Her taste for organizing now ignited, Maura returned to volunteer work with the fledgling launderers union, helping to register 3,000 new citizens as first-time voters. Her efforts were part of a historic victory: Daniel Venezuela became the first Latino to be elected to the City Council from Maura’s working-class district.
“Maura helped sign up thousands of voters to Arizona’s permanent early voting list, a strategy that increased Latino turnout 500 percent,” says Brendan Walsh, executive director of CASE.
In between campaign work, Maura was putting herself through Phoenix College by working as a cashier at McDonald’s. She put her Shriver Poverty Warrior Award money toward her tuition and plans to transfer to Northern Arizona University, where she hopes to earn a degree in business management.
“I feel like it’s my responsibility to pay for myself in college,” Maura says. “My mother still works doing hotel and restaurant laundry, so I never want to ask for any money.”
Though she has spent countless hours securing voting rights for thousands of other Latinos, Maura, because she is an undocumented immigrant, is not eligible to vote. However, she began applying for citizenship.

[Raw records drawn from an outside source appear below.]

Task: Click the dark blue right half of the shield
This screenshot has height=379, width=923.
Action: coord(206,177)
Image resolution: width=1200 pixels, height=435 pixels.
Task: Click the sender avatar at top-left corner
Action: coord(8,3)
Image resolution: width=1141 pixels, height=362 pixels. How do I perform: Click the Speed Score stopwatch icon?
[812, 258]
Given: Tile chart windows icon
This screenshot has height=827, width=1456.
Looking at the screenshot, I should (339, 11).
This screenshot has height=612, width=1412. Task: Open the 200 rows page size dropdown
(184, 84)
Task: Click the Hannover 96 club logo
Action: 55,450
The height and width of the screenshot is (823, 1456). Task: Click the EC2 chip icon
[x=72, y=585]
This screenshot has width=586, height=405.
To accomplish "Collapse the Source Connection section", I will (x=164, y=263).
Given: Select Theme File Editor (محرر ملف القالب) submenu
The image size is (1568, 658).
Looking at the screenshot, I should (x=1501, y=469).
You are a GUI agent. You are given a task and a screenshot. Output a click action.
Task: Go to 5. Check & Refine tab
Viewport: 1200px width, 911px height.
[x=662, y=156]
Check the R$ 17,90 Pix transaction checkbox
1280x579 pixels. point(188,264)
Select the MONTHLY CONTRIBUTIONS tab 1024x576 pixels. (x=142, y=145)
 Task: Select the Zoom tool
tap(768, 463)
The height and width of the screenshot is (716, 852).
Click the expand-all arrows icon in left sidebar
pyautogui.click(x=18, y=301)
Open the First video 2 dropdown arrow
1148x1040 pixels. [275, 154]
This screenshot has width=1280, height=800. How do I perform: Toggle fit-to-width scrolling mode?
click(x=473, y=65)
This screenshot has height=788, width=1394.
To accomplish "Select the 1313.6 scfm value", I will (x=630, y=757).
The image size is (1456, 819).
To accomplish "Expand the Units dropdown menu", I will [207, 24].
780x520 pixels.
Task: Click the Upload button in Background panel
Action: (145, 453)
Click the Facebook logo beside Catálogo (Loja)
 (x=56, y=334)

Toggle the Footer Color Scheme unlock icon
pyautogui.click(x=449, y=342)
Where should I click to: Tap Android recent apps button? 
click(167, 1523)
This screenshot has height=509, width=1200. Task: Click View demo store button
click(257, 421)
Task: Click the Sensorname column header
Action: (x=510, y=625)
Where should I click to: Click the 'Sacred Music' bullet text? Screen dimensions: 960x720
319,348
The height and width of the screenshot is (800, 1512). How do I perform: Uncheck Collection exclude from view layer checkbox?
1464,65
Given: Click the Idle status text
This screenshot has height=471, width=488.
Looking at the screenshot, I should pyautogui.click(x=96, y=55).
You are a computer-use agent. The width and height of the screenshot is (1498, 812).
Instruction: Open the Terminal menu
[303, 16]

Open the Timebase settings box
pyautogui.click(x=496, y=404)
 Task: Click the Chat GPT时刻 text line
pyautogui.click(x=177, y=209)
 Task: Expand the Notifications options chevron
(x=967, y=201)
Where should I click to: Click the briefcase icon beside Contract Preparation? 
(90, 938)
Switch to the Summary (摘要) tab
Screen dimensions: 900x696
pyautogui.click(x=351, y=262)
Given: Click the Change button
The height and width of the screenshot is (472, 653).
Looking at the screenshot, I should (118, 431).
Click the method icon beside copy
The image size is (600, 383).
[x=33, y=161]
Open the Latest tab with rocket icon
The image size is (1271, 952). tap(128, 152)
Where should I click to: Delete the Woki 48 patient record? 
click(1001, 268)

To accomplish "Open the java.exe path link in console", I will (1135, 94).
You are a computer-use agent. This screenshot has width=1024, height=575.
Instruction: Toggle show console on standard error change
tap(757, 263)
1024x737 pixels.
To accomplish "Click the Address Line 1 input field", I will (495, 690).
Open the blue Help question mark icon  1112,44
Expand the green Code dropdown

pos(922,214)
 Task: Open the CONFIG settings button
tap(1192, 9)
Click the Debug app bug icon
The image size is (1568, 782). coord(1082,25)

“I’ve never thought of myself as a leader, so when I won the Shriver Award, I was really excited,” she says. “Before, people would push me down and say that I wasn’t going to do anything with my life. Now I’m paying attention to things in the community that I never noticed before and using what I learn to help myself and for others.”
From January through March, Equal Voice News is publishing a profile each Friday under the theme of “America’s Next Leaders.” Each story features a young person who contributes to his or her community and who has received a Sargent Shriver Youth Warriors Against Poverty Leadership Award. Each year, Marguerite Casey Foundation, which publishes Equal Voice News, honors young people with this award. One Arizona nominated Rodriguez for the award.